** Supplied text **
§ §

|America's independent, non-partisan advocate for overburdened taxpayers.||Home | Donate | RSS | Log in|
NTU Joins POGO-Led Coalition Letter to Strengthen Military Whistleblower Protections
November 20, 2013
We, the undersigned whistleblowers and organizations, write to urge you to support the Warner-Collins-Kaine-Grassley Amendment to strengthen the provisions to protect both military whistleblowers and victims of sexual assault. Our troops have been promised protections for reporting wrongdoing, but those have not materialized. It has been well-documented that the law that is supposed to protect them is disgracefully inadequate. GAO reports that from FY 2006-mid-2011, only 20 whistleblowers obtained relief out of 2227 reprisal complaints—less than one percent. Experts warn it creates more reprisal victims than it helps.
While the National Defense Authorization Act for FY 2014 (NDAA, S. 1197, Sections 511 and 542) goes a long way to close arbitrary loopholes for military whistleblowers and victims of sexual assault, the bipartisan amendment offered by Senators Mark Warner (D-VA), Susan Collins (R-ME), Tim Kaine (D-VA), and Charles Grassley (R-IA) provides technical, but important improvements.
One technical provision in the amendment perfects the intent of the Senate Armed Services Committee to create the right to Board of Correction of Military Records administrative due process hearings. Since 1988 service BCMR’s never have granted a hearing, despite discretionary authority. Alternative fact finding through informal Office of Inspector General (OIG) investigations has been inconsistent and unreliable.
The amendment also increases the statute of limitations to challenge retaliation from 60 days to one year. It takes time for a whistleblower to find counsel, since few lawyers have expertise both in military and whistleblower law. Other federal and contractor whistleblowers have at least a three year statute of limitations.
The Warner-Collins-Kaine-Grassley Amendment also requires that a higher level service Inspector General (IG) investigate reprisal charges, not the level where the whistleblower is stationed. The Department of Defense OIG routinely delegates cases to service IG’s, which assign them to agents working at the whistleblower’s facility. Since service IG’s do not have structural independence, agents who conduct fact finding may working for or be subject to authority by the defendant. This conflict of interest further illustrates why current MWPA rights can be dangerous. In one example, the base IG agents told a whistleblower challenging harassment to gather evidence supporting his disclosure of a maintenance breakdown on military aircraft. When he complied, the IG opened an investigation for theft of government property that was the basis for further charges.

§ §

** Collected material **

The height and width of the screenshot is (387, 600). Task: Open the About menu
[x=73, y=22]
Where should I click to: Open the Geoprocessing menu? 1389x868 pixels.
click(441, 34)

§ §

** Problem set **
**1.** Under the amendment described in the whistleblower letter, how long is the statute of limitations to challenge retaliation?
**2.** Reproduce the section of the whistleblower letter that begins with the words containing "The amendment also" and ends with "statute of limitations.".

** Solutions to the exercise **
**1.** It rises from 60 days to one year.

**2.**
The amendment also increases the statute of limitations to challenge retaliation from 60 days to one year. It takes time for a whistleblower to find counsel, since few lawyers have expertise both in military and whistleblower law. Other federal and contractor whistleblowers have at least a three year statute of limitations.